The latest development came on the same day as rival Democrat candidate, Washington Governor Jay Inslee released the latest instalment in his wide-ranging climate strategy, which similarly focused on climate justice.
The plan sketches out proposals to target federal climate spending on low income groups and communities of colour, revamp the White House Council on Environmental Quality as the Council on Environmental Justice, and screen and score policy proposals for their impact on climate equity.
It follows four previous detailed climate policy plans that have been released by Inslee in recent months as he has strived to push climate issues up the agenda. Each of the plans has been accompanied by major spending commitments, with the latest package proposing that $1.2tr of clean energy investments should be targeted on low-income communities. It would also create a new fund to support those in fuel poverty who could be exposed to any energy price hikes that may result from a carbon tax.

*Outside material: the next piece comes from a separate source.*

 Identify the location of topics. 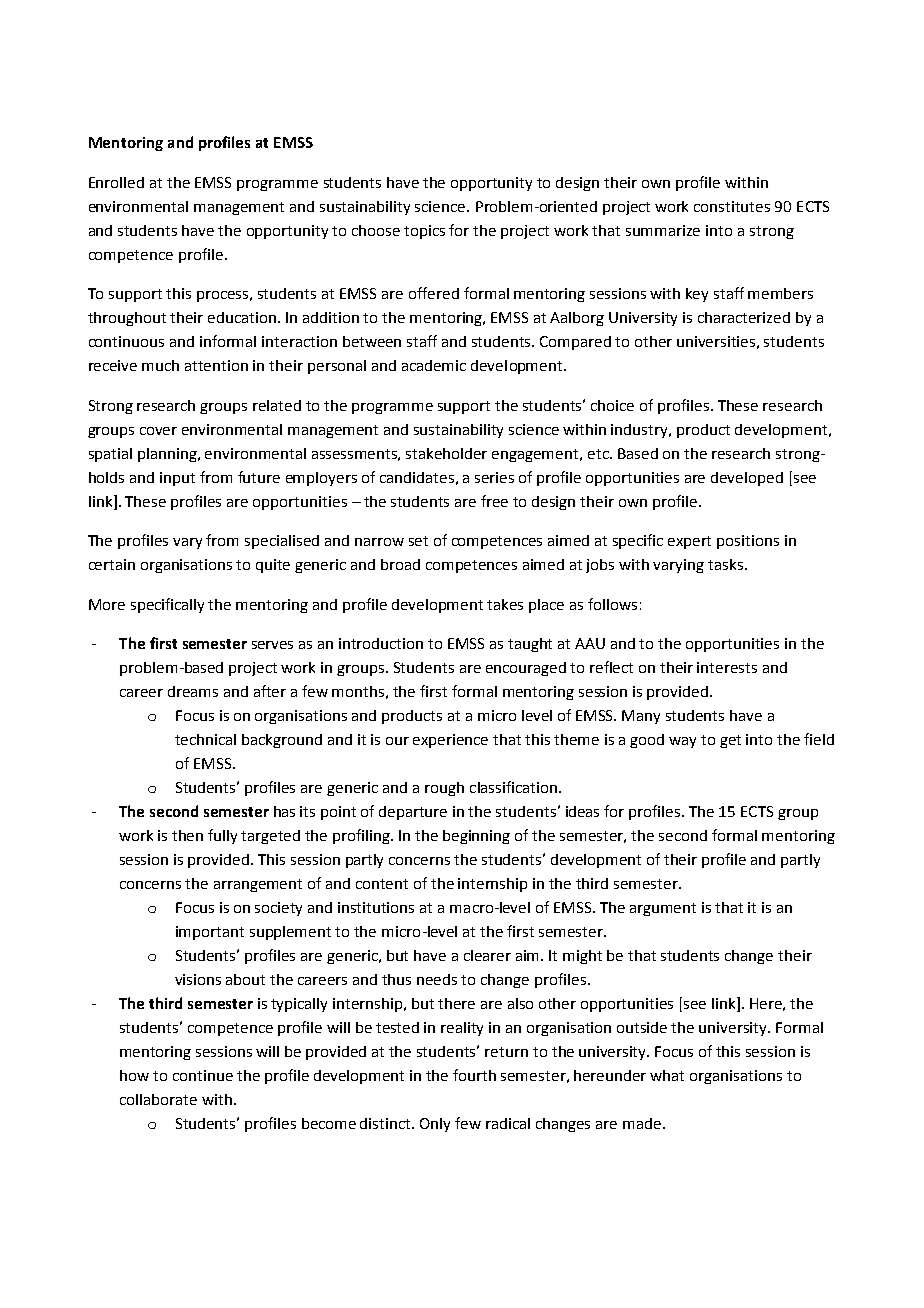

Taken in conjunction with the net zero commitments from other leading candidates such as Bernie Sanders, Joe Biden, and Elizabeth Warren, the candidates' focus on climate action could prove to be hugely significant for businesses and investors. Not only are the new plans ambitious in scope, many of specific policy proposals are being structured so as to allow a new President to push through reforms through executive actions, assuming Democrats fail to secure a super-majority in both Houses.
At the same time, there is encouraging polling evidence to suggest significant support for bolder climate action amongst US voters with one recent survey showing just 29 per cent of people approve of President Trump's stance on climate change. There are also signs that some Republicans are responding to the polling pressure, even if the White House's olive branch to voters concerned about the environment fails to extend beyond repeating lines about the cleanliness of US water. The Hill reported last week that a surprising bout of bipartisanship in the House of Representatives has seen Republicans and Democrats alike table a series of bills in recent days that would introduce various carbon pricing mechanisms.
It is hard to overstate both the significance of next year's Presidential election, nor the scale of the chasm between the likely candidates. On one side of the aisle, a Trump victory would unleash a further assault on US environmental policies and almost certainly embolden some other governments around the world to emulate the US president and row back on their support for the Paris Agreement. In contrast, a Democrat President would enter the White House with a sweeping decarbonisation strategy, ambitious emissions targets, a new focus on environmental justice, and significant public backing. Green businesses may struggle to plan for such diametrically opposed outcomes, but there is little doubt they will be watching the high stakes race with interest, and not a little nervousness.